L'arrêt par exemple des travaux de nettoyage et de la collecte des déchets a transformé Londres en une décharge colossale de poubelles : "Les rues déjà sales et noires de Londres s'encombraient de poubelles." (p. 21). Le parti conservateur a profité de ce désordre sociopolitique et a promis d'offrir des emplois à cette armée de chômeurs ainsi qu’une vie meilleure à la population. Enfin, les conservateurs ont réussi à prendre le pouvoir et Margaret Thatcher, la dame de fer, est devenue Premier ministre. En plein chaos économique et social ébranlant la capitale britannique, Candice, protagoniste du roman, réussit à trouver un emploi de coursier, livrant courriers, colis et plis aux bénéficiaires. Grâce à cet emploi, elle peut désormais gagner sa vie et s’offrir des cours de comédie. Elle participe même à l'interprétation d'une pièce du théâtre, Richard III, de Shakespeare, avec un groupe de filles (il convient de signaler ici que le titre du roman, L'Hiver du mécontentement, est une expression prononcée par le héros de cette pièce).
C'est ainsi que l'auteur crée un certain cadre spatiotemporel accordant au narrateur la liberté de témoigner de son époque. Candice fait chaque jour le tour de quelques quartiers de la ville à vélo et le narrateur raconte à travers ce qu'elle voit des situations et à travers ce qu'elle entend, des discussions pendant son travail. Ses collègues à la poste et au théâtre échangent eux aussi des idées et des positions relatives à ce qui se passe ; le goût artistique dans ses différents aspects est aussi fortement présent dans le texte, à tel point qu'on a parfois l'impression que l'auteur tente de prouver sa parfaite connaissance des courants politiques et idéologiques régnants en Grande Bretagne dans les années 1970, ainsi que des chanteurs, musiciens et dramaturges – bref, tout des tendances intellectuelles durant cette période.

:: Travail à faire ::
1. D'après l'extrait sur le roman L'Hiver du mécontentement, quel emploi Candice réussit-elle à trouver ?
2. Rédigez la suite de l'extrait sur le roman L'Hiver du mécontentement, à partir de sa dernière phrase.
Le matériel qui accompagne cet extrait n'est pas nécessaire.

:: Données enregistrées ::

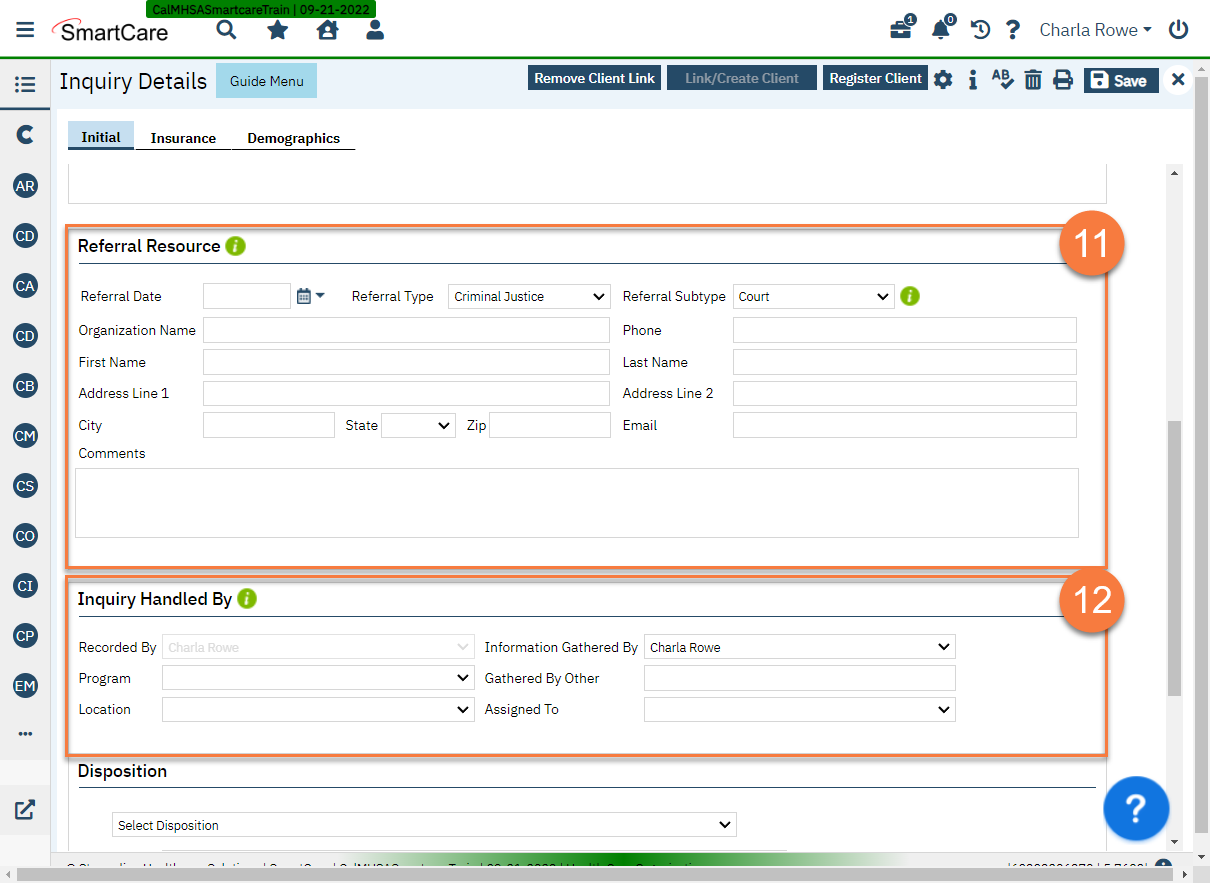Screen dimensions: 1210x883
Task: Click the notifications bell icon
Action: click(940, 30)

:: Réponses par consigne ::
1. Un emploi de coursier : elle livre courriers, colis et plis aux bénéficiaires.

2.
Ce qui marque la position de Candice à propos des conditions de vie et des circonstances sociales et politiques de son époque, c'est sa nette neutralité, car tout se passe devant elle sans qu’elle ne manifeste le moindre parti pris.  Il s'agit d'une simple fille qui cherche à vivre tranquillement et à se réjouir des petites choses de la vie, sans se soucier des malheurs des autres et du destin de son pays à une époque où, comme elle, des millions d'Anglais souffrent de la mauvaise gestion du gouvernement travailliste, lequel a mené l’État à une faillite presque totale et a engendré une armée de chômeurs.
La présentation intensive des événements politiques et la mise en valeur constante des écoles et courants culturels dans ce roman met le lecteur devant un texte qui s'éloigne peu à peu du contexte et se rapproche plutôt de l’essai critique, dénué de tout jugement vis-à-vis de ce qu'il introduit. Au fur et mesure de l'avancement des péripéties, le récit tombe dans le piège de la monotonie, car le lecteur se rend souvent compte qu'il est devant un essai politique publié dans une revue de critique littéraire, ce qui met en question la valeur esthétique du texte supposé faire partie du genre romanesque. Pourtant, les limites séparant les différentes formes d'écriture ont été largement dépassées depuis le début du 20ème siècle, tels les écrits des surréalistes, des existentialistes, des écrivains du Nouveau-roman et ainsi de suite. Mais ces violations des règles traditionnelles de la rédaction du texte romanesque peuvent être ainsi interprétées comme une sorte de révolte, à l'instar des contestations narrées au cours de ce récit.
Par ailleurs, le lecteur de cette œuvre peut se rendre compte que son auteur a déployé des efforts considérables pour l'accomplir ; c'est un document qui, à travers une création fictionnelle, ne mémorise pas seulement des événements et des situations survenues en Angleterre, mais dans le monde entier.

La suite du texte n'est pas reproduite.